ENTRIES PROVIDED –
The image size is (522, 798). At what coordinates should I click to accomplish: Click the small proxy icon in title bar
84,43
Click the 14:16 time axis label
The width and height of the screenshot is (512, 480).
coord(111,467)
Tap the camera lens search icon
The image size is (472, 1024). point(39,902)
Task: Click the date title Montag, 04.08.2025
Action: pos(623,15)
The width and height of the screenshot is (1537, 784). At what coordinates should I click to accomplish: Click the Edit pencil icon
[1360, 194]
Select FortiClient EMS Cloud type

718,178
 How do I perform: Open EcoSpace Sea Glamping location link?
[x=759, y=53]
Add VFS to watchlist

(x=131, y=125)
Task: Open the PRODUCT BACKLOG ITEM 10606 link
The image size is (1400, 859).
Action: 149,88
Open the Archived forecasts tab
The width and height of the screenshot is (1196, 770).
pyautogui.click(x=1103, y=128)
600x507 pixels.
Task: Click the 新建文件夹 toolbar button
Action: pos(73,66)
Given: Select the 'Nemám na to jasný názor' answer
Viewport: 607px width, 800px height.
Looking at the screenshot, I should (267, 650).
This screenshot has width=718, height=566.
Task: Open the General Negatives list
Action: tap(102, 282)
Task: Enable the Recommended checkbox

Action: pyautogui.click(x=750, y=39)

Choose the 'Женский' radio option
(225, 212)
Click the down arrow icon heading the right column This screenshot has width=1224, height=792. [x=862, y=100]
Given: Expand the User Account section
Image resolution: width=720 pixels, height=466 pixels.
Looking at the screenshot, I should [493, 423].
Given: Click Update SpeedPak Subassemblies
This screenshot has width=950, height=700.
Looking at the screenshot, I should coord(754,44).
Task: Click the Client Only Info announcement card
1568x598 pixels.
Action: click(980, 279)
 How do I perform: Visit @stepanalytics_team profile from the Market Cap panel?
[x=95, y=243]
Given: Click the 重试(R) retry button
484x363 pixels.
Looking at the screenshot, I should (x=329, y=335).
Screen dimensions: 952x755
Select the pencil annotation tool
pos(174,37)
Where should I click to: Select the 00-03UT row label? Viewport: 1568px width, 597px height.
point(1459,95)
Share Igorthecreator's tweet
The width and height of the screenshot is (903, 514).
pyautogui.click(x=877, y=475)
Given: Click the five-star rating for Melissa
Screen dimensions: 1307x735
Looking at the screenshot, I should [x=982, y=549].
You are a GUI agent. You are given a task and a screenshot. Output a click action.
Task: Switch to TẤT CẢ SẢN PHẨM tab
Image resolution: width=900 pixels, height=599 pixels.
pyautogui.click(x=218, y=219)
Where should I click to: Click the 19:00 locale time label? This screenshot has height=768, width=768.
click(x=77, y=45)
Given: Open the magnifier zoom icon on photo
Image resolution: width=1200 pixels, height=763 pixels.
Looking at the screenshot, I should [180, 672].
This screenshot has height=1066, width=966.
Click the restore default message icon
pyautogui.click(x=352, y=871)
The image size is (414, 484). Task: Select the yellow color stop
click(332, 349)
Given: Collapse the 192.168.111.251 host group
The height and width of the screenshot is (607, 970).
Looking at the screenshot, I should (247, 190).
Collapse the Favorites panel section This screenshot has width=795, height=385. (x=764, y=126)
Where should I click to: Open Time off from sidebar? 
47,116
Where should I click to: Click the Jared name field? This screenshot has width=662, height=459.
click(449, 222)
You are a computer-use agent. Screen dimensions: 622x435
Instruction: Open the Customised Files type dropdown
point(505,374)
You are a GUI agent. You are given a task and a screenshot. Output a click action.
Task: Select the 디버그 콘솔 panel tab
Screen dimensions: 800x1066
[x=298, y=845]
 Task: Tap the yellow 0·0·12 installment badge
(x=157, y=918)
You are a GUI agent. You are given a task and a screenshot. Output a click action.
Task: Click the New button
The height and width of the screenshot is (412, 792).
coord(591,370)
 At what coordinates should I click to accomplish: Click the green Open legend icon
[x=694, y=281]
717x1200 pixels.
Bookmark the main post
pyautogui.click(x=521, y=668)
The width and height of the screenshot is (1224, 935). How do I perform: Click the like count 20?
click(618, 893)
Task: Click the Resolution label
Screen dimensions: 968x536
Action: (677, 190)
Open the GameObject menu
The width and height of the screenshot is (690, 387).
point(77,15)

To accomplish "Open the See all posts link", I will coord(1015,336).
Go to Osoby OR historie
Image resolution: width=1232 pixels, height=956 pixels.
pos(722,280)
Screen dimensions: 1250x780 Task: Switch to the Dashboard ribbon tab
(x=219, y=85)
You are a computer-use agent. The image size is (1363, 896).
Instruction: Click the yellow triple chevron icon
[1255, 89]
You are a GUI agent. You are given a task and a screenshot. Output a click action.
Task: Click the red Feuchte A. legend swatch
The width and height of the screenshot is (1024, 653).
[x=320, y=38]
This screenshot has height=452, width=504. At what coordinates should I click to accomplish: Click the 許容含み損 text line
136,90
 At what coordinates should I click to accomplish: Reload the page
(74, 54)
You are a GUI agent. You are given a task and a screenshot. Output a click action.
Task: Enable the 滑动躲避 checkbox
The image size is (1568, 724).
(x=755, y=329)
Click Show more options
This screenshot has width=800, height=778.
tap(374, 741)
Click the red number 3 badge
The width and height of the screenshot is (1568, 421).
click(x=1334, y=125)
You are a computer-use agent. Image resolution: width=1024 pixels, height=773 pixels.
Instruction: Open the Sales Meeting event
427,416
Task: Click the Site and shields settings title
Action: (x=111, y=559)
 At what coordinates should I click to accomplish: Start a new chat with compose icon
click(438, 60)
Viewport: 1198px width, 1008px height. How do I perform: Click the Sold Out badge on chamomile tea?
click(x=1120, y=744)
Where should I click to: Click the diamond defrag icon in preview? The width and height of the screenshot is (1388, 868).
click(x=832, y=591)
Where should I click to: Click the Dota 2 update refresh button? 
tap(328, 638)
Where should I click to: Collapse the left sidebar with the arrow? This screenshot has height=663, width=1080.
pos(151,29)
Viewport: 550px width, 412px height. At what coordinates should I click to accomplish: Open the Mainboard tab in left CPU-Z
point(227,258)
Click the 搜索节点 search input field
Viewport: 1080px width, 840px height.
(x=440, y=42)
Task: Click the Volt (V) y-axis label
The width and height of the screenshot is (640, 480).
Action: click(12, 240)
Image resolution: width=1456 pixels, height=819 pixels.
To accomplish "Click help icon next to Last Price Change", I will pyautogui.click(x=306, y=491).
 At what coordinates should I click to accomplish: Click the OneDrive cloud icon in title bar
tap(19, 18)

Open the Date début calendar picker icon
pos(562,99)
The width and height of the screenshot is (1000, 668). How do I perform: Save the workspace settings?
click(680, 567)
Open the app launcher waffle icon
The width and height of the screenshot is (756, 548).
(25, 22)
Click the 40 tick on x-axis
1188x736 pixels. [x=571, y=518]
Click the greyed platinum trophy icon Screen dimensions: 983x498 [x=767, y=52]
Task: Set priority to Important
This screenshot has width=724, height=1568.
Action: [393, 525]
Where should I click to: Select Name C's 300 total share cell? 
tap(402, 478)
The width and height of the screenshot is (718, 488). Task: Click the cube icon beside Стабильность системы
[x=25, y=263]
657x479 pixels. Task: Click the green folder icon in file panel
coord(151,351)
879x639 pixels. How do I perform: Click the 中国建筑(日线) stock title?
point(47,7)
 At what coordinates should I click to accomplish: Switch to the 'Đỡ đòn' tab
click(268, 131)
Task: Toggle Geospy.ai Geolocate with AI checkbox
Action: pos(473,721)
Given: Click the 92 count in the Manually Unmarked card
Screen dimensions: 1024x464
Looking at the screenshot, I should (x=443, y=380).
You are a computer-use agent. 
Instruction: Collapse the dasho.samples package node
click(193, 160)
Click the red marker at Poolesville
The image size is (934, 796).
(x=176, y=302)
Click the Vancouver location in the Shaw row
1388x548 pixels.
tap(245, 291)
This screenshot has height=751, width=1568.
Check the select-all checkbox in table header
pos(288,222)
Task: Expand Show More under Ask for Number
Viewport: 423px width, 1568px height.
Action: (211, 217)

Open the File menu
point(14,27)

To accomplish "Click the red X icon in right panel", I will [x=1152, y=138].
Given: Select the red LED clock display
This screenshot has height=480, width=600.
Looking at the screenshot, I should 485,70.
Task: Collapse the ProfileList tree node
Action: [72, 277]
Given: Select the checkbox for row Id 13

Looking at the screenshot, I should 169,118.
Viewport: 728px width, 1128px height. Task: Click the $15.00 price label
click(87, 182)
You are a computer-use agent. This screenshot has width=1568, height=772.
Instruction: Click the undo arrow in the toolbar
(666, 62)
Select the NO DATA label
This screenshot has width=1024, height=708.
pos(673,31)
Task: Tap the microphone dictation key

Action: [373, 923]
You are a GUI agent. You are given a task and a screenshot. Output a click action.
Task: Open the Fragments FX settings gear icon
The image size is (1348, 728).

THE PROBLEM –
Select from the material above each line in which the string "right" appears, and list those lines.

WRITTEN RESPONSE –
Click the down arrow icon heading the right column This screenshot has width=1224, height=792. [x=862, y=100]
To accomplish "Click the red X icon in right panel", I will [x=1152, y=138].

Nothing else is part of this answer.